▶ **Supplied text**
Can't wait till I get to take my own kids out to hunt.  Great job to all three of you!  Lot of smokes in your future thats for sure!


----------



## jerseyhunter (Nov 12, 2009)

Congratulations. Her smile says it all. Way to go Dad and crew.


----------



## bill in mn (Nov 13, 2009)

I went with my then 12 yr old daughter last year .It was fun and very memorable. It was more of a picnic and day in the woods.We had snacks and scratched up a fire at the truck and did pie iron shrimp/garlic/cheese hot pies and hot chocolate.We didn't see anything but its hard for kids to sit still and be quite but that's ok. I shot a deer this year and that was the first one in three seasons so I'm back in business.

A few years ago my oldest daughter asked if she could go hunting ,you have to know her but I said "oh Emily you couldn't shoot a deer" and she said "look whose talking" Now I mean emotionally wise she couldn't and she means skill wise I couldn't.We still laugh at that.And yes she is right I'm no big threat to the deer population, and there is allot more to deer hunting than harvesting a deer.Man I love this time of year. Congratulations she is a very skilled hunter .


----------



## Bearcarver (Nov 13, 2009)

Congrats MH,
Nothing like a happy "3fer". Two happy kids, and a proud Dad.
Doesn't get any better than that !


Bearcarver


----------



## meat hunter (Nov 13, 2009)

You hit the nail on the head there. There IS so much more to deer hunting that the harvest. I could write page after page about the fundamentals of hunting. I have from day one, told my kids that hunting is not about the kill, but more about taking your place in nature. It's all the things that lead up to the hunt. All the gear, the scouting of the woods, the getting up way earlier than normal and sit in the cold woods. The serenity of watching the world come alive with the rise of the sun. Its not about the size of the rack, its about meat in the freezer. If the one that steps out if front of you has a huge rack, then its a bonus, and should never be treated as an object to hang on the wall. I wish more hunters understood that. It's hunting, not collecting trophy's. My first deer was a 2 pointer in Walker Mn. You could hear me for miles as I was so excited. I still have the photo that my dad took, smile from ear to ear. Same with my kids. Their first deer, smiles from ear to ear. Heck, my daughter even cried she was so happy. Well I'm going on here I see. Get out in the woods when you can, even if in not hunting season. Theres more going on out there than you realize.


----------



## oneshot (Nov 13, 2009)

Great big "CONGRATS" for your son!!!!!  
	

	
	
		
		



		
		
	


	





  Is he using a shotgun???

And thanks for the pic of your buck, I love seeing well taken animals that will feed people as nature provided.

And as far as your ranting, I could not have put it any better. Your kids are lucky to have a dad like you!!!!


----------



## indyr (Nov 17, 2009)

Very cool Meat Hunter. Your kids actually know meat comes from an animal and not "the grocery store". These are life skills your kids can pass on to your grandchildren. 

Nothing more rewarding than introducing young ones to hunting or fishing. 

We've had the slowest firearms season I've ever seen. We usually have least one or two in the freezer by now. Zero! Sat in the rain for 3 hours tonight and no luck.


----------



## hdsmoke (Nov 18, 2009)

Making memmories...those are some of the best i have of my dad and I.  Luckily we are still hunting together too...though things have changed a little.  Now i feel like a guide!  But i love every minute of it.  Enjoy it man.  Hoping to have my own to enjoy it with someday.


----------

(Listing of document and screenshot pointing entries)
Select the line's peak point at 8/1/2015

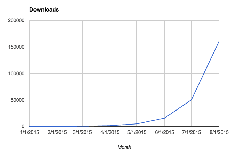pyautogui.click(x=219, y=41)
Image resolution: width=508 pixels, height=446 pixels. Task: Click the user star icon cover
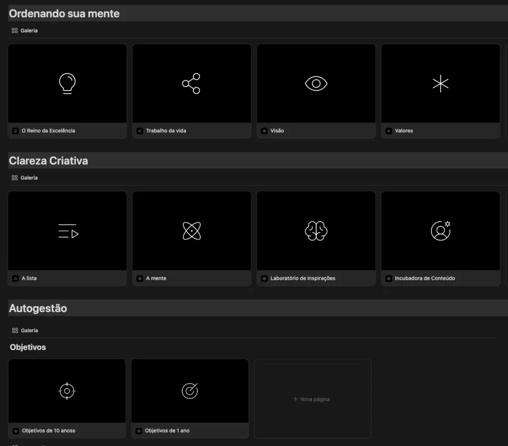point(440,231)
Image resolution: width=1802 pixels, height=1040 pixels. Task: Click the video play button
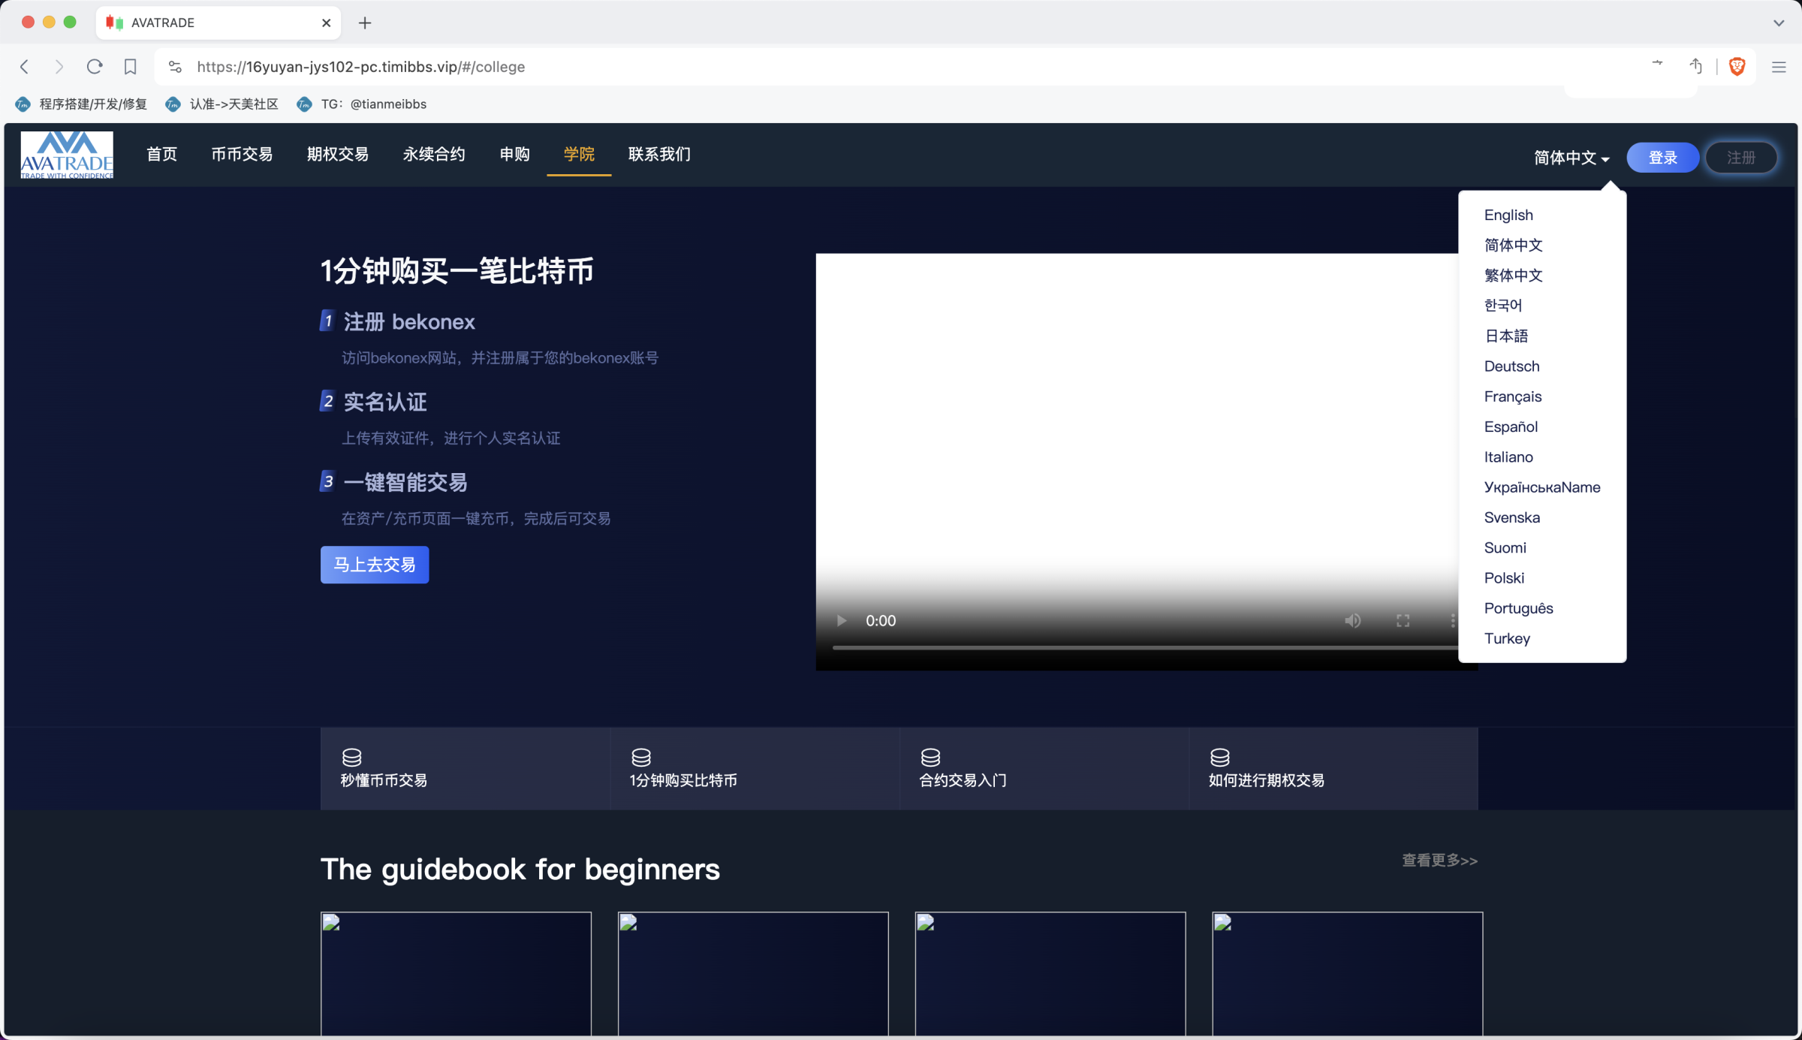point(842,621)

▶ **List of tasks**
a) In the hunting thread, what was meat hunter's first deer, and where was it taken?
b) Locate every line of the listing that contains the string "width", treating uppercase and lowercase as different, and copy each of those lines.

▶ **Task-by-task solutions**
a) A 2 pointer, taken in Walker Mn.

b)
Image resolution: width=508 pixels, height=446 pixels. Task: Click the user star icon cover
Image resolution: width=1802 pixels, height=1040 pixels. Task: Click the video play button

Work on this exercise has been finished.